We learned the value of this simple question in May, when we asked Pressing Times subscribers to share their opinions with us. The response was more than we expected. The input was thoughtful and provided us a great deal of direction for the coming months. We are so appreciative to all who took a few minutes of their time to help us out.
The survey process reminded us of an important marketing lesson: the best way to learn what your customers think is to simply ask them. Before the internet, this was almost impossible. You could reach your customers through one-way advertising, but they couldn’t reach you. Now, the tables are not only turned, they are fitted with a “lazy susan”. In this “always connected” age, there are few things more important to attracting and retaining customers than establishing a two-way line of communication.
The best part about this “give and take” marketing approach is that, while it takes some regular care and feeding, it does not have to be expensive or time-consuming. With your own customer database, simple online surveys can provide you with all kinds of important advice. Trust us. We know. But you don’t have to wait for an opportunity to conduct an occasional survey.

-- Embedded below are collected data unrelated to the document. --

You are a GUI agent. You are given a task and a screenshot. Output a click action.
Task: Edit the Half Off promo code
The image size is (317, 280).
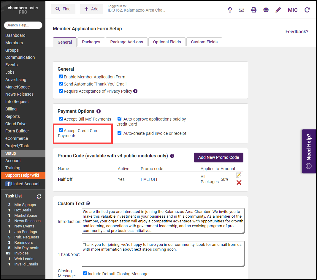click(239, 175)
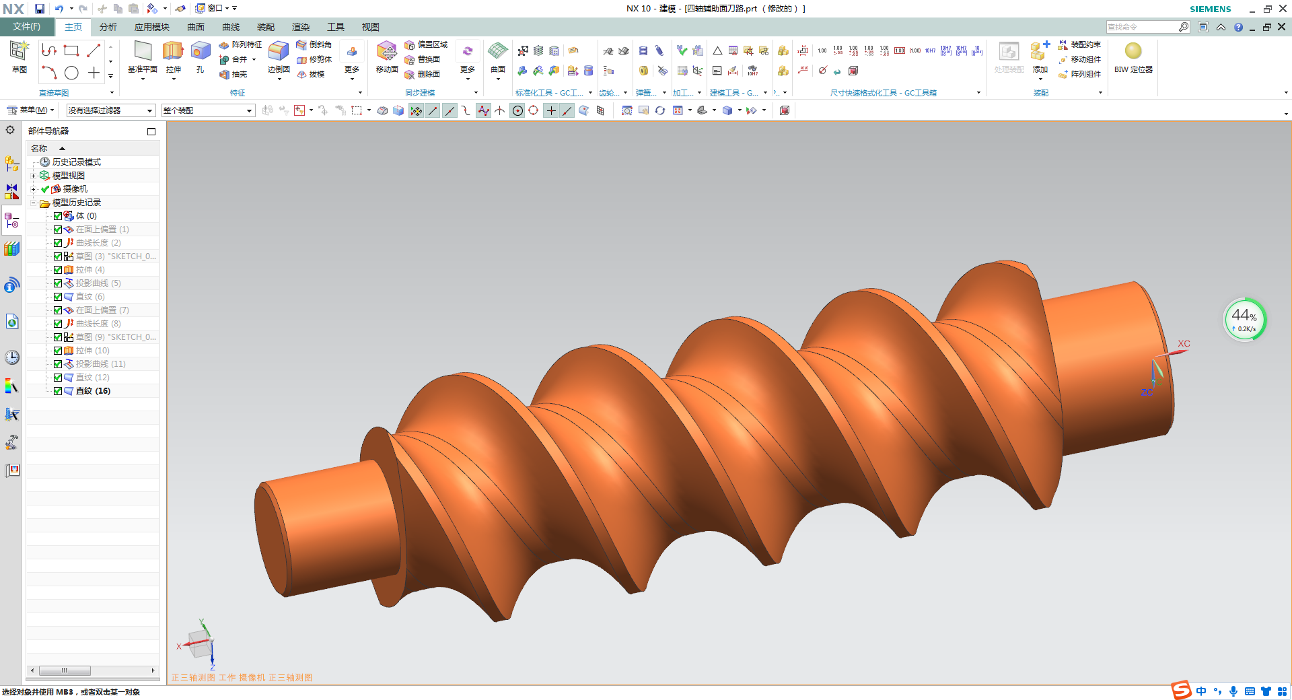Open the 草图 (Sketch) tool

[19, 52]
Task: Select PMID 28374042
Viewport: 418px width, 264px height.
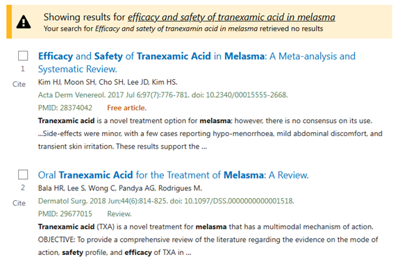Action: click(65, 108)
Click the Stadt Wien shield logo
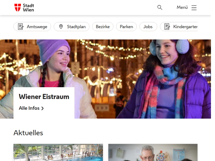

Start by establishing your business presence in as many social networks as you can comfortably manage. It is more important to be present where your customers are than expect them to seek you out in just one venue like your website.
To understand the social media flow, think of niche networks like Pinterest, DIGG, and Twitter as “feeders” to your website. For many small businesses, their Facebook business page is their website, for others it is another “feeder” to a dedicated website.
But do you have to spend hours every day managing all these networks? Absolutely not. There are all types of tools to help you manage multiple platforms. Free social media dashboards like Tweetdeck or Hootsuite (my favorite) make it possible for you to schedule your messages and broadcast them to all social networks with the click of a button. Bottom line, you really can be in more than one place at a time.
Now that you’ve established a presence, make it simple for customers to join in the conversation about your brand. Put social media buttons up front where they will be easy to find and use – give them the opportunity to tweet your story, to “like” you on Facebook, to share your story with their Google+ circles.
Most importantly, there is a huge benefit from all this cross-talk. You are building brand loyalty by showing customer loyalty. Nothing generates better goodwill. Ask for opinions, open the dialogue and suddenly you have customers who feel attached to your brand in ways that no simple store visit can generate.
Two-way communication is always about give and take. The goal is to build a better relationship with your customers. And the new social media tools available now to everyone make it incredibly easy to do. Learn a bundle from listening. Share “inside” stories. Offer special discounts. In no time, you will start to build an army of brand advocates and influencers out of repeat customers. And you can trust that they’ll keep the message spinning.